[Saved entries]
====================
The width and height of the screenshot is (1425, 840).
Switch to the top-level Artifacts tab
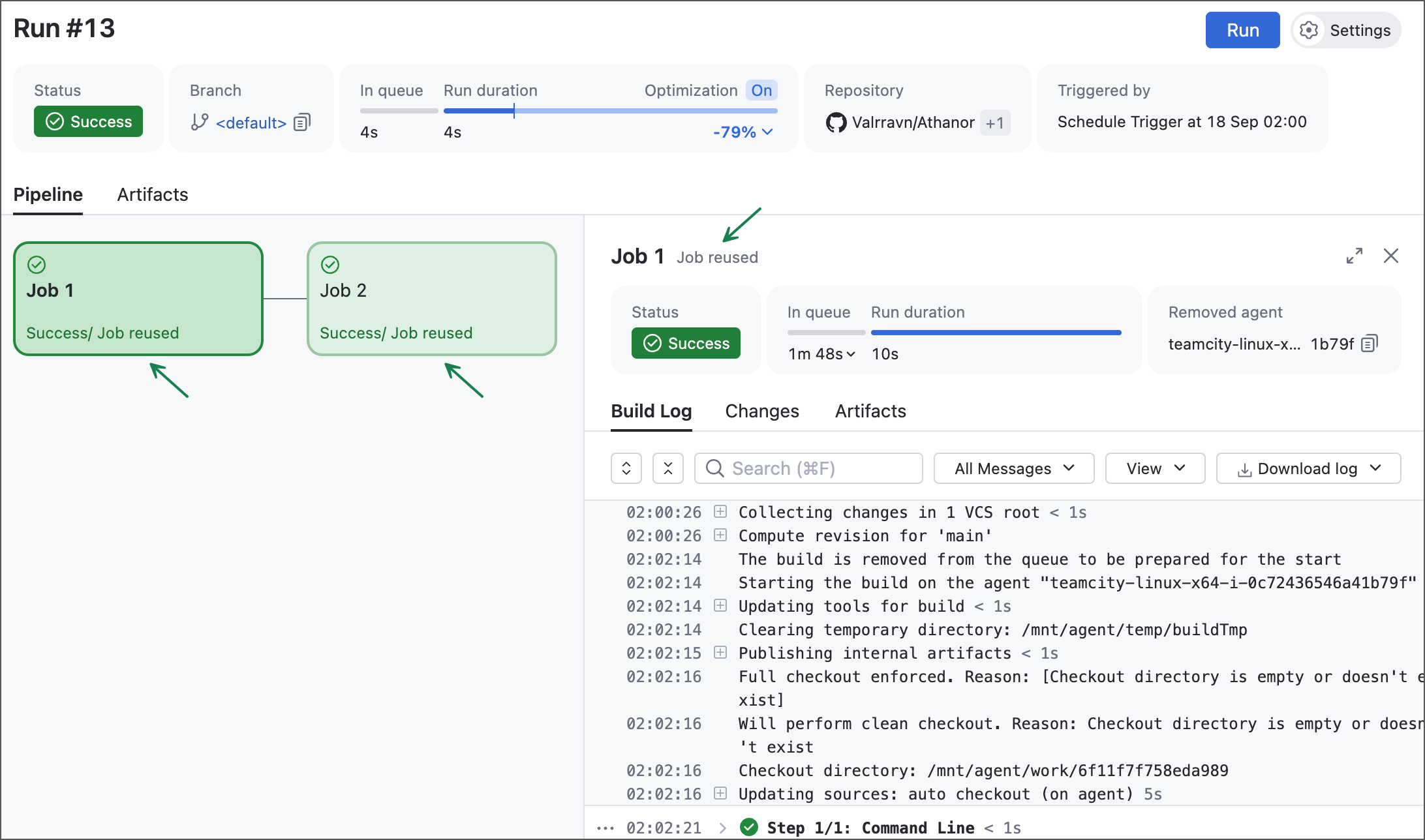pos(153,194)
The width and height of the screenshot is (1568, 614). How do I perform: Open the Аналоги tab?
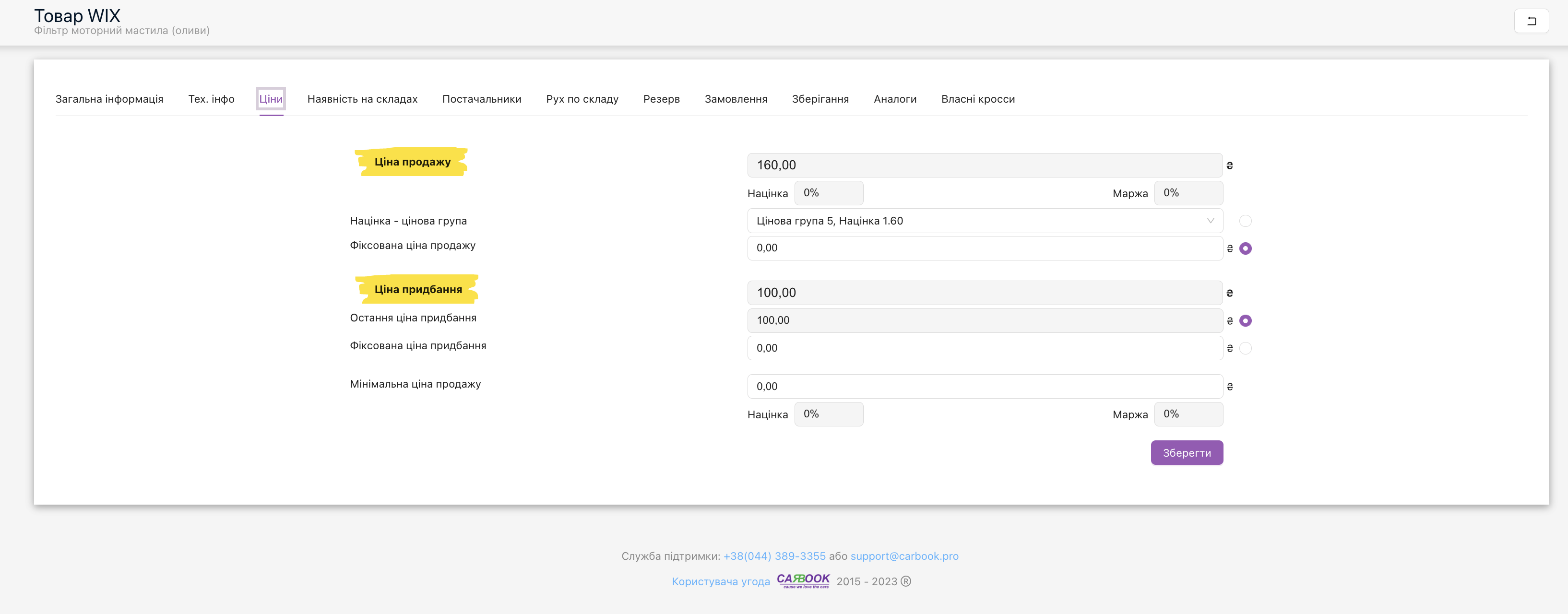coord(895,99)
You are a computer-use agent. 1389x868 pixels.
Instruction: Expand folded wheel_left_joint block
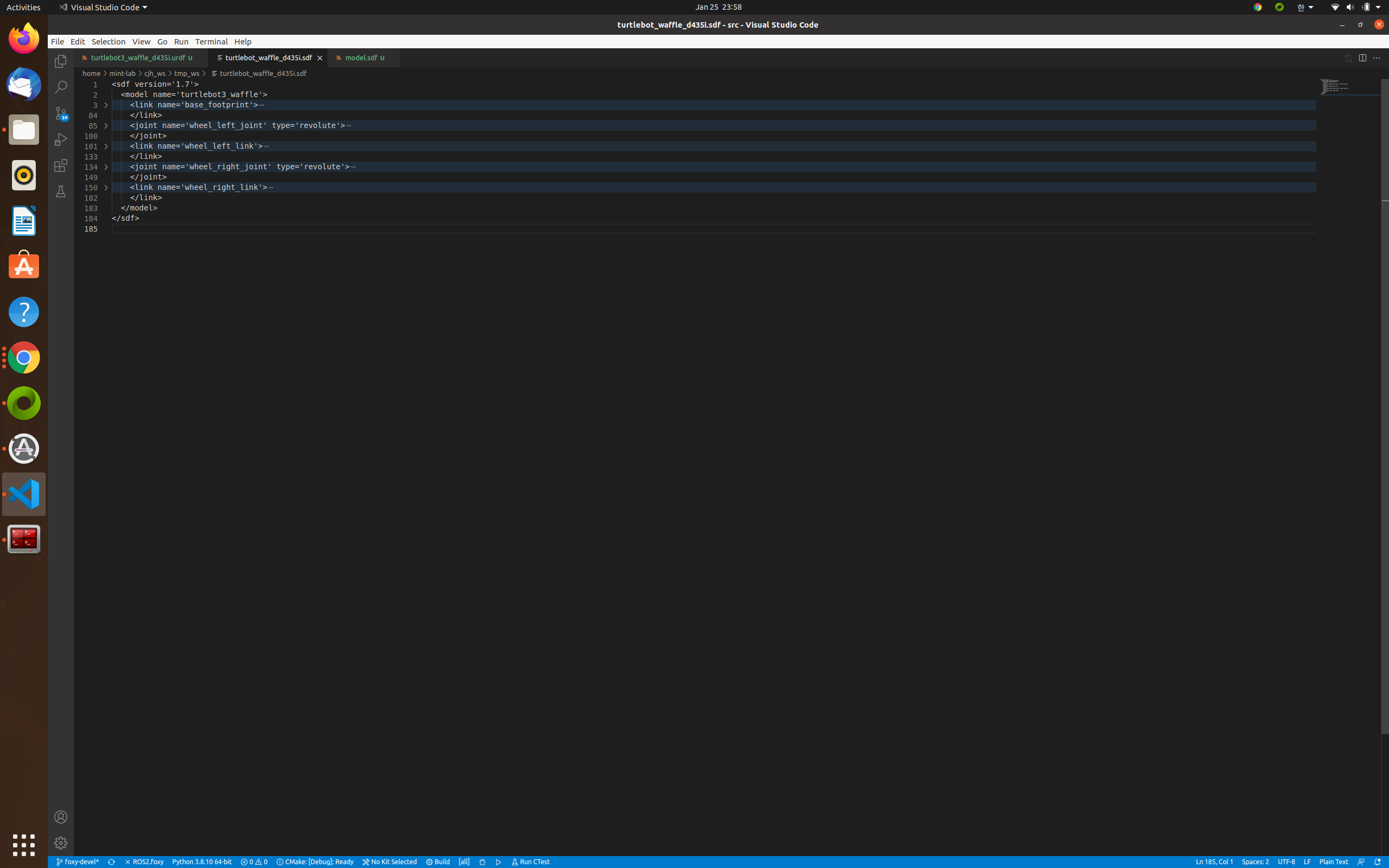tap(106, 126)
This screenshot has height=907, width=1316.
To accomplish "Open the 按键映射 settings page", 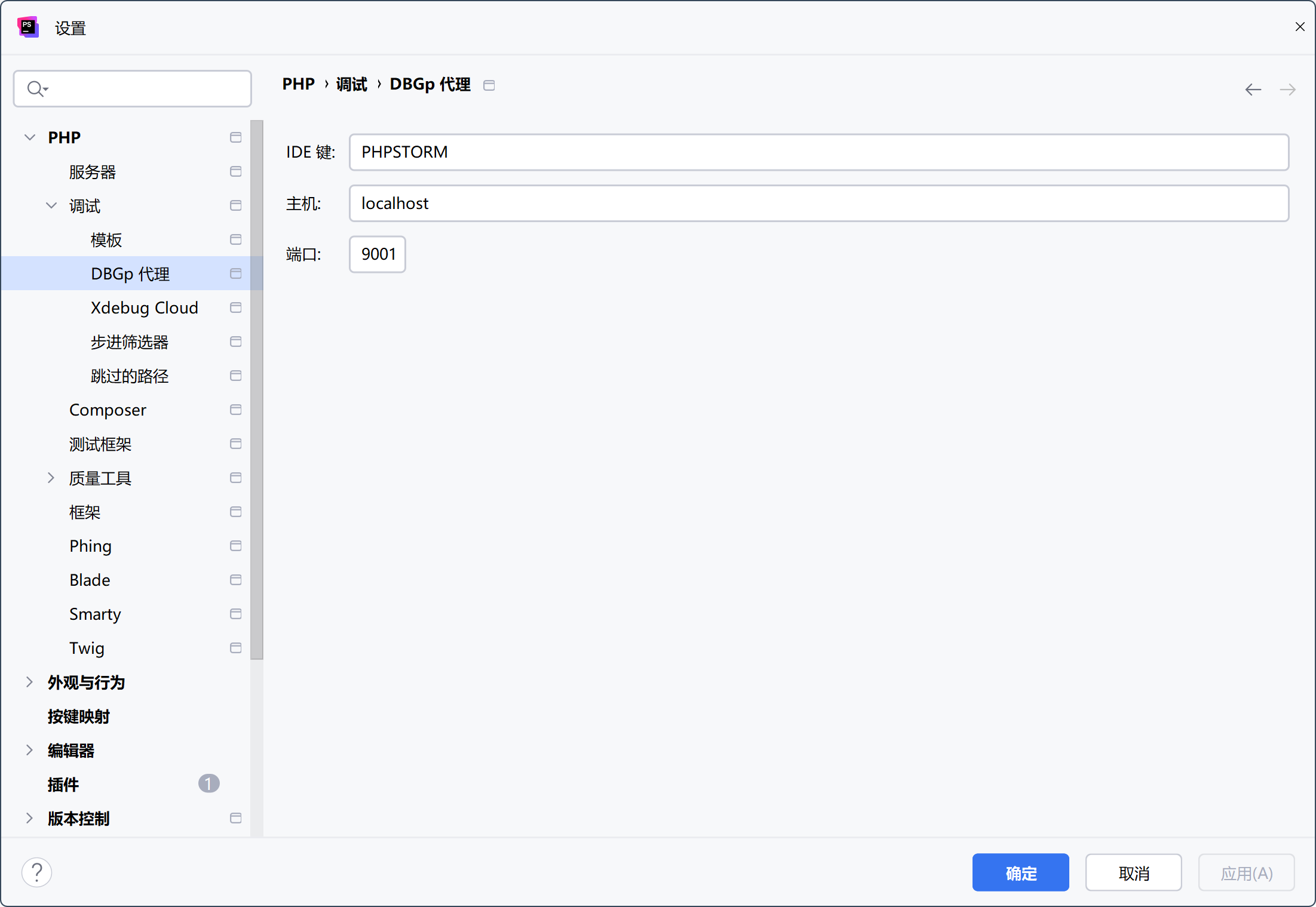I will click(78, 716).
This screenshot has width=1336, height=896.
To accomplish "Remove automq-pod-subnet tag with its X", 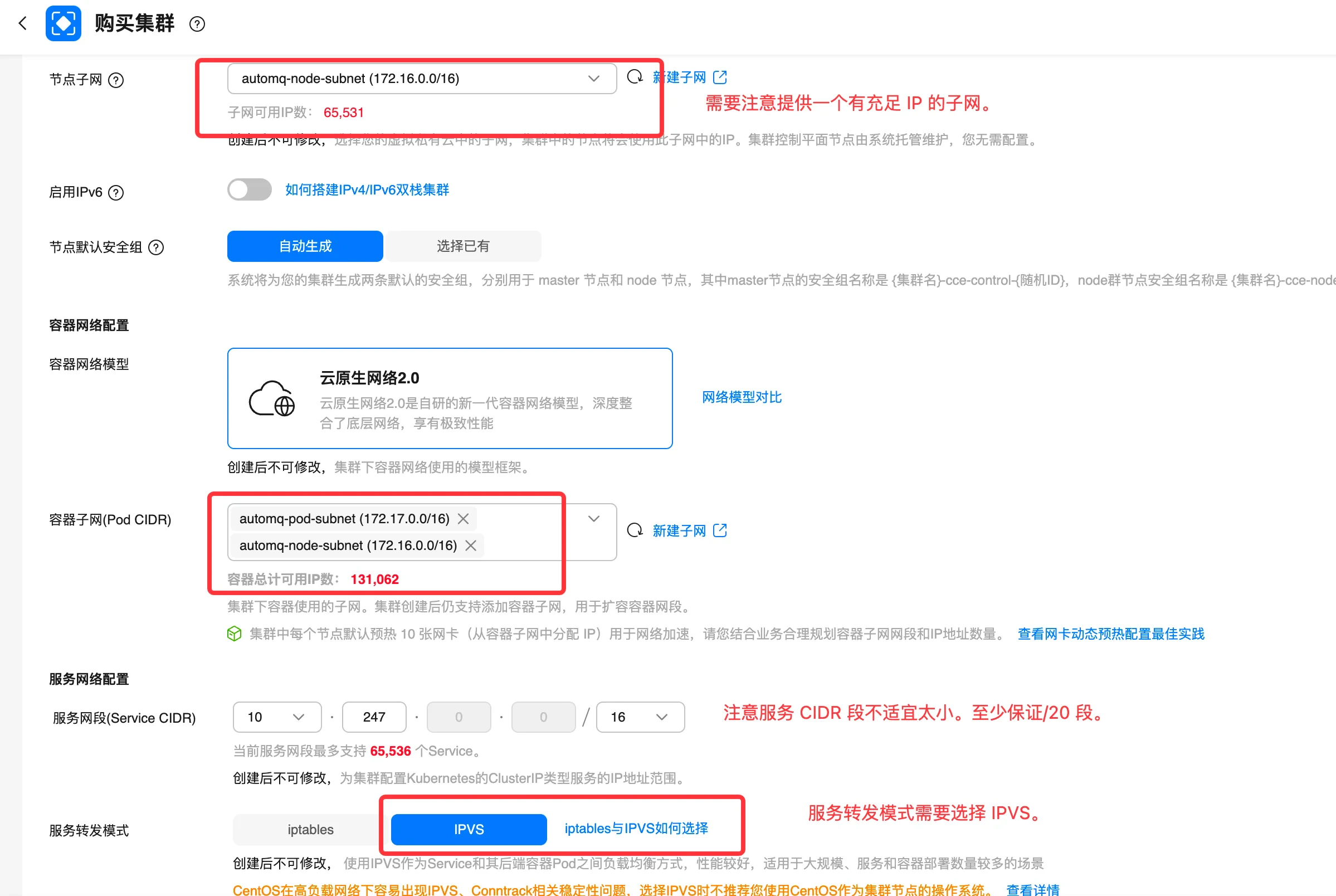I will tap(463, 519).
====================
Where the word "This" appears in a line of the entries above, count that line; give only the number.

:: Written answer ::
2